Conditions on Venus are in many cases described as hellish with daytime temperatures hot enough to dissolve lead and an atmosphere composed of pretty much only carbon dioxide.
Experts used telescopes in Hawaii and Chile's Atacama Desert to survey Venus' upper cloud deck, around 60 km from the surface.
They discovered traces of phosphine, a flammable gas that on Earth often occurs from the breakdown of organic matter.
Writing in Nature Astronomy, the experts underlined the presence of phosphine did not prove the presence of life on Venus.

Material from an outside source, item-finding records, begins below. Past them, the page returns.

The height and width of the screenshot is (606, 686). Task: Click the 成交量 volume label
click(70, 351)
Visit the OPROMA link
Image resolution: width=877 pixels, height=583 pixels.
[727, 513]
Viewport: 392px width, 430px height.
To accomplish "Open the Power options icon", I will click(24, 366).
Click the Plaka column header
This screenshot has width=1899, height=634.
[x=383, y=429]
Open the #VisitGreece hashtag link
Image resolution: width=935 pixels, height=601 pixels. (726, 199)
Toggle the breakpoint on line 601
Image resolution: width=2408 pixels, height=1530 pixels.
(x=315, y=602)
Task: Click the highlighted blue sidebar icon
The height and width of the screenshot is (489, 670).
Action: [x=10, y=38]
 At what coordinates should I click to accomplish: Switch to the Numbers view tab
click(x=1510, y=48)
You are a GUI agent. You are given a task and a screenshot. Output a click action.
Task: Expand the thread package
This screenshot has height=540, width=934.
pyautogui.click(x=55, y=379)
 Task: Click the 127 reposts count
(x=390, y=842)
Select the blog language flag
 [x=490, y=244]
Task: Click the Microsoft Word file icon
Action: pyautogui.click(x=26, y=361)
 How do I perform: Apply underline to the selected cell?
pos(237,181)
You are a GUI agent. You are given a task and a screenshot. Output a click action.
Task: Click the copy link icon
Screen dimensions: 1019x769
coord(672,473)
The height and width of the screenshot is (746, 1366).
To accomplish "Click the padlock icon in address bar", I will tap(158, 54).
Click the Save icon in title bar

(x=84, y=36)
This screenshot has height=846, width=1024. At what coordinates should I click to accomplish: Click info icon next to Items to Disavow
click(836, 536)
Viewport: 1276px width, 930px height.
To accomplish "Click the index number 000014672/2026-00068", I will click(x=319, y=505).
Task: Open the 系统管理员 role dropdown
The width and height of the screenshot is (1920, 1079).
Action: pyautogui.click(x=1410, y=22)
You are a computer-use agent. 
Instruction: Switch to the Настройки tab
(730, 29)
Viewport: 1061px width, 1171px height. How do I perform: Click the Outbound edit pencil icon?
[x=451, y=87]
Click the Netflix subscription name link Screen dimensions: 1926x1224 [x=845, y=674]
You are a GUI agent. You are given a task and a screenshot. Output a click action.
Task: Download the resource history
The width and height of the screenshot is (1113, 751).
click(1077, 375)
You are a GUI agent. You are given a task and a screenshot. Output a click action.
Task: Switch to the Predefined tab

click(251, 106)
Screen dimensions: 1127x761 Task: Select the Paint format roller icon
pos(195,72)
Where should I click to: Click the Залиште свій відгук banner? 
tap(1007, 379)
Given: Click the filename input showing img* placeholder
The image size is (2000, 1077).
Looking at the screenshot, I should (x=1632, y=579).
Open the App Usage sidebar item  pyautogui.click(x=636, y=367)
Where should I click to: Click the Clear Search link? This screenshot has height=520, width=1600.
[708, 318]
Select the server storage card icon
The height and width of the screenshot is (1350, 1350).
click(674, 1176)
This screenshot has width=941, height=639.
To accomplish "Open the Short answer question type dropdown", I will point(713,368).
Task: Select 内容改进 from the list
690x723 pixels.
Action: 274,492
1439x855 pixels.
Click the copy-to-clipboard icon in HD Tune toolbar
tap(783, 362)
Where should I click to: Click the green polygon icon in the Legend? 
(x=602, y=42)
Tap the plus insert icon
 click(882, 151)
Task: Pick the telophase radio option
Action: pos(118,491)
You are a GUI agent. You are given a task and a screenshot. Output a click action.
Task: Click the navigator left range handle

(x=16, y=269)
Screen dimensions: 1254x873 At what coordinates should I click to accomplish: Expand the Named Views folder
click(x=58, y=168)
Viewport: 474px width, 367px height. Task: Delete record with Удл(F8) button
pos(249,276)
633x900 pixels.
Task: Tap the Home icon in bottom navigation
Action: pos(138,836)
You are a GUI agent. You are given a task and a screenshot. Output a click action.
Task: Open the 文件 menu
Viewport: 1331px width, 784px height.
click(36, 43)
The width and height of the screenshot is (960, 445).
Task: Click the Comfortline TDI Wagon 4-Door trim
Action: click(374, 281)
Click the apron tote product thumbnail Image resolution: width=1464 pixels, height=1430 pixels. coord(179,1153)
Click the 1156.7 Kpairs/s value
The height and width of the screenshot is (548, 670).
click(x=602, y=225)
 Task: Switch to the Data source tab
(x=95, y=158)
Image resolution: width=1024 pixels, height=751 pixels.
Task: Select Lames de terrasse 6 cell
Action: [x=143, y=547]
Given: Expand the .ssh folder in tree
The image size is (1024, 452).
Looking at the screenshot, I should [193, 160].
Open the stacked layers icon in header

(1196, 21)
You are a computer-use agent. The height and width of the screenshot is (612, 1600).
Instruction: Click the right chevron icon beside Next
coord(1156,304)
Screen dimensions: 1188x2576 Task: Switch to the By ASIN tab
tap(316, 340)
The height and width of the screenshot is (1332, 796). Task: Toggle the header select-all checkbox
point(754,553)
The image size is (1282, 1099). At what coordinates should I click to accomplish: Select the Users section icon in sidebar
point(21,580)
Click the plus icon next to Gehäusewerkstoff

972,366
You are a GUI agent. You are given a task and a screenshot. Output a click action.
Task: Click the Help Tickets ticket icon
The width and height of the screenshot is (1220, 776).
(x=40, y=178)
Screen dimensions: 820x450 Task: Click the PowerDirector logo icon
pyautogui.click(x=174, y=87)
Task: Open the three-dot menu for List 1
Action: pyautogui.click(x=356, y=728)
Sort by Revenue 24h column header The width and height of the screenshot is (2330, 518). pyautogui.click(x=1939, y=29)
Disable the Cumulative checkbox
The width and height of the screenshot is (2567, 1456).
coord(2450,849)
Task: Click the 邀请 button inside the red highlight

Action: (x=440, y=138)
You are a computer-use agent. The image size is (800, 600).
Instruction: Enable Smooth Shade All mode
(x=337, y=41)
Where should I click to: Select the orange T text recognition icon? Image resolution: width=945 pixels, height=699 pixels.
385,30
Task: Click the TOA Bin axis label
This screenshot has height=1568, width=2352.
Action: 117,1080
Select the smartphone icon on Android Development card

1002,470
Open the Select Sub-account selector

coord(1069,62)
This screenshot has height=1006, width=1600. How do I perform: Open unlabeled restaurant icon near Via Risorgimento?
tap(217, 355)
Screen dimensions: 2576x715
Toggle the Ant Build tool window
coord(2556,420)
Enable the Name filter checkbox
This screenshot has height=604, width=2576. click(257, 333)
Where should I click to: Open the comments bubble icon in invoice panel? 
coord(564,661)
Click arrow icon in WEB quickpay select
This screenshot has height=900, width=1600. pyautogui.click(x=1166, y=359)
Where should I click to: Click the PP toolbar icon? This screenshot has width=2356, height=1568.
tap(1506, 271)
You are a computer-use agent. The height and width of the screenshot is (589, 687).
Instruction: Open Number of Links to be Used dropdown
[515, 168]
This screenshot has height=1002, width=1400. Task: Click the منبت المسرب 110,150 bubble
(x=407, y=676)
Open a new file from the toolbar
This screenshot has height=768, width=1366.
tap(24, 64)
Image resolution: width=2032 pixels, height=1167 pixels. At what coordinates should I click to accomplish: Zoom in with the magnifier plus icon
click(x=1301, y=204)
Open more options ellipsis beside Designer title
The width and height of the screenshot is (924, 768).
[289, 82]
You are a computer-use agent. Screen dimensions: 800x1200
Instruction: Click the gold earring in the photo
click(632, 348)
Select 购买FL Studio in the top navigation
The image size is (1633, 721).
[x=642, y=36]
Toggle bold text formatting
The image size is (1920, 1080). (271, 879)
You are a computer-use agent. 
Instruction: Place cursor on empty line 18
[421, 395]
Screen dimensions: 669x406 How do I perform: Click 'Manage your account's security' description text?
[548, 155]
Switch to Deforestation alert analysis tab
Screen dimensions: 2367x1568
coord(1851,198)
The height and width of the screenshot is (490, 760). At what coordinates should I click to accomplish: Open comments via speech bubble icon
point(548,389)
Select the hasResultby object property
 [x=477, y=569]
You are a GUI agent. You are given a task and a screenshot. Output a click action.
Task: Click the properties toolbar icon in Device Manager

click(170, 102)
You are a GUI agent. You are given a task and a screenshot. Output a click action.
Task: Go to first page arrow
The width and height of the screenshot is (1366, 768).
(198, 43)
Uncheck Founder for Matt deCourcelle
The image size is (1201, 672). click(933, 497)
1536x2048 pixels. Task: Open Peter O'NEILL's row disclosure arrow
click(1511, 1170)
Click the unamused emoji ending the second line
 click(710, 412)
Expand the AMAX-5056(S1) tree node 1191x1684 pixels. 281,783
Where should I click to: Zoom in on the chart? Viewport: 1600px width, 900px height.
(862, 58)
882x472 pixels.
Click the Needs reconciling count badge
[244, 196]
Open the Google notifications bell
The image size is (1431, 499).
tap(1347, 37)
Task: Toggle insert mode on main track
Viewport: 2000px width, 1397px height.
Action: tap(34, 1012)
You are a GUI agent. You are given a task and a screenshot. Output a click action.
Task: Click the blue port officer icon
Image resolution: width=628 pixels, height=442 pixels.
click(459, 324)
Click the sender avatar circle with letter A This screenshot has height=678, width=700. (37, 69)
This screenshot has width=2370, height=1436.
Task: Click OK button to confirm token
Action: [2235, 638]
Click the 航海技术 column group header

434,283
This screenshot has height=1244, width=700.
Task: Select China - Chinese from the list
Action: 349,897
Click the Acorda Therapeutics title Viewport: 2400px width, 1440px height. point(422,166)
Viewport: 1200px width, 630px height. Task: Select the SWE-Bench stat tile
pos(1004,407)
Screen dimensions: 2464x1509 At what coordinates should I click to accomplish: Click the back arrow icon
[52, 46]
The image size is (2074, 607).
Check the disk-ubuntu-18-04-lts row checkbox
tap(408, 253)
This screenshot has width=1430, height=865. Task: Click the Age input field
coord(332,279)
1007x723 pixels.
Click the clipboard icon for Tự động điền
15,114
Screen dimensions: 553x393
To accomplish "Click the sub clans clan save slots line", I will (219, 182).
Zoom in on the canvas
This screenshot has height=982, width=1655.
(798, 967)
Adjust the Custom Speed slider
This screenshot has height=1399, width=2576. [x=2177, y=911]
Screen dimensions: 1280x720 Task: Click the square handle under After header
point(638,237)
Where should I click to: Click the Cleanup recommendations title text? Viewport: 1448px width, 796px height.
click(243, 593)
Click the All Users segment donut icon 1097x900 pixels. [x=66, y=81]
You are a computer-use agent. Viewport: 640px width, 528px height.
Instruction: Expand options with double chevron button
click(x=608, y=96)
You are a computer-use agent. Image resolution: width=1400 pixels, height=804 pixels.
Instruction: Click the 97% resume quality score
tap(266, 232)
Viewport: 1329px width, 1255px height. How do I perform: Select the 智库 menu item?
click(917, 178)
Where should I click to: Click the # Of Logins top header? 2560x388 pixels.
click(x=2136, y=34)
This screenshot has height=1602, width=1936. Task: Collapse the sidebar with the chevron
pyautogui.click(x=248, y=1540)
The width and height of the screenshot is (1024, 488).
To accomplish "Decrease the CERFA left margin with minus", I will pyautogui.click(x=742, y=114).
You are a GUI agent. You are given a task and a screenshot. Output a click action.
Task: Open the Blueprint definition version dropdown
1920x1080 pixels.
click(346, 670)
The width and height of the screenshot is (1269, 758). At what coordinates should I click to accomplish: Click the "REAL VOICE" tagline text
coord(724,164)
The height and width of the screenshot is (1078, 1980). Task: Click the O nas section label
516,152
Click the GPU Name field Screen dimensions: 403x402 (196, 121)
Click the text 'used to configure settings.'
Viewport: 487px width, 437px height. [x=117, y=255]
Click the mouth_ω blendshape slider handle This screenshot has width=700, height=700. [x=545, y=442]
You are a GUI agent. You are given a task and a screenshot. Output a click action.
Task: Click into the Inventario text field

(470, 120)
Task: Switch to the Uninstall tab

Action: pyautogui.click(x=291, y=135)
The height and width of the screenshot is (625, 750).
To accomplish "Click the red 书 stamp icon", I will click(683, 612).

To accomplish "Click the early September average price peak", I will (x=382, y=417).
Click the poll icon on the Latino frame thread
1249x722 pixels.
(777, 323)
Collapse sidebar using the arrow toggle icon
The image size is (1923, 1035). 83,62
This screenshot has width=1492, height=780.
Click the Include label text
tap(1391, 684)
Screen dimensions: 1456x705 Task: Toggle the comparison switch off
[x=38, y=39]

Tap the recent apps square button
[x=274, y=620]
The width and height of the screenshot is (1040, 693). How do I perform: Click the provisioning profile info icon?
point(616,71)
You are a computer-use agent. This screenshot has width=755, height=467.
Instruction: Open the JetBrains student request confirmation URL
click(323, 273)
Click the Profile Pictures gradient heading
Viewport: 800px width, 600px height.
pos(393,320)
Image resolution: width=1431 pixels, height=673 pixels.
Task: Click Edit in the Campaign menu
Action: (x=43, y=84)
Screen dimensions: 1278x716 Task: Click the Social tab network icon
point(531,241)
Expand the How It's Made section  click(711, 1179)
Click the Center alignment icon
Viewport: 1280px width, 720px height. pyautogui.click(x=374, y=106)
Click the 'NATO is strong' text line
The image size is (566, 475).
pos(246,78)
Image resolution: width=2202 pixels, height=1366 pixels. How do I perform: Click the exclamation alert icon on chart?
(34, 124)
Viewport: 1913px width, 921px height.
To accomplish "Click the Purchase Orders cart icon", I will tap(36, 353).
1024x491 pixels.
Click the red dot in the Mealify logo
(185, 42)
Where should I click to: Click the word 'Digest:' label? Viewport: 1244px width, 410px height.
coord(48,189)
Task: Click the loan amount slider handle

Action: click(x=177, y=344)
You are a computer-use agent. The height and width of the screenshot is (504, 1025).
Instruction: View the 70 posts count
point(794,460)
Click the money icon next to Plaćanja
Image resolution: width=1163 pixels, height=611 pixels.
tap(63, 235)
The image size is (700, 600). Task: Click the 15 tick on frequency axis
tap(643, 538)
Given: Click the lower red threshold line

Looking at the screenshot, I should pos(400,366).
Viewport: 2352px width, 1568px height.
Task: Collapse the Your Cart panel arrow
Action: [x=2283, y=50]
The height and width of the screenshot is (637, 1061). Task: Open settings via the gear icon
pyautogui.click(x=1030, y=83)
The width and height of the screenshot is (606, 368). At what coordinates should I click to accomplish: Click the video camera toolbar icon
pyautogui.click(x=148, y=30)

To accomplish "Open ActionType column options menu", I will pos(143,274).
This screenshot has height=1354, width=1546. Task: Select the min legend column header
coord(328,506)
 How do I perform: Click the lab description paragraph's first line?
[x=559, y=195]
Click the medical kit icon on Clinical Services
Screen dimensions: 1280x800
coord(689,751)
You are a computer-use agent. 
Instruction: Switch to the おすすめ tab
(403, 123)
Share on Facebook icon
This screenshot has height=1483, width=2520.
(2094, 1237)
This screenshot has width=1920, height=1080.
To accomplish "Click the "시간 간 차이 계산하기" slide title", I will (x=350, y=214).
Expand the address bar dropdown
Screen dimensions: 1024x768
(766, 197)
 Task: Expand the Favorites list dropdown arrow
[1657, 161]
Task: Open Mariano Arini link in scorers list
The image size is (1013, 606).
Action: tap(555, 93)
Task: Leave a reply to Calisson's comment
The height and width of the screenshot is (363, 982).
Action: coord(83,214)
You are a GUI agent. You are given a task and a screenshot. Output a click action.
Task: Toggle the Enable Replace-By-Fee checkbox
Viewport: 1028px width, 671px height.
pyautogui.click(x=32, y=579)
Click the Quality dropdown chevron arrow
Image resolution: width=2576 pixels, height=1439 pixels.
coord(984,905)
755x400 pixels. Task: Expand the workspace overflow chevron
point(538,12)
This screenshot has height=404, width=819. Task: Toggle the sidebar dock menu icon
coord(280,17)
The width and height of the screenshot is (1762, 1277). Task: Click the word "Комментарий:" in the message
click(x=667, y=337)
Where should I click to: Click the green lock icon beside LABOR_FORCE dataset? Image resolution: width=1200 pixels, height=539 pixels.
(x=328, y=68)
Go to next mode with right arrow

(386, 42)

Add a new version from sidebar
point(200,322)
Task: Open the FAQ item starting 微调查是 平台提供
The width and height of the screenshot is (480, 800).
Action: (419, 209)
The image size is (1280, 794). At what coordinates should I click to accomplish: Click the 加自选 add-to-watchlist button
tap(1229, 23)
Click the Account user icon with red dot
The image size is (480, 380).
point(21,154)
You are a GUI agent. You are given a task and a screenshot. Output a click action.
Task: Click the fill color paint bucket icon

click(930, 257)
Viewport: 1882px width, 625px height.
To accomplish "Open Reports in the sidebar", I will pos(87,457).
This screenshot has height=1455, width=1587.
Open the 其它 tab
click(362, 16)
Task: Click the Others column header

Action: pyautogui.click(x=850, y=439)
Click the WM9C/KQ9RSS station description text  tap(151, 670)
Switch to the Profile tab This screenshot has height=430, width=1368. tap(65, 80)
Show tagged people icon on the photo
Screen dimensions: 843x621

Having said that, as the clouds swirling about its broiling surface are highly acidic and as a result destroy phosphine very fast, the research did show that something was creating it anew.
The researchers conducted many modelling calculations in an effort to explain the new phosphine production.
They came to the conclusion that their research provided corroboration "for anomalous and unexplained chemistry" on Venus. Jane Greaves, from Cardiff University's School of Physics and Astronomy told AFP that the presence of phosphine alone was not proof of life on Venus.
"I don't think we can say that -- even if a planet was abundant in phosphorus, it might lack something else important to life -- some other element, or conditions might be too hot, too dry," she said.
Furthermore, Greaves stated that it was the first time phosphine had been discovered on a rocky planet other than Earth.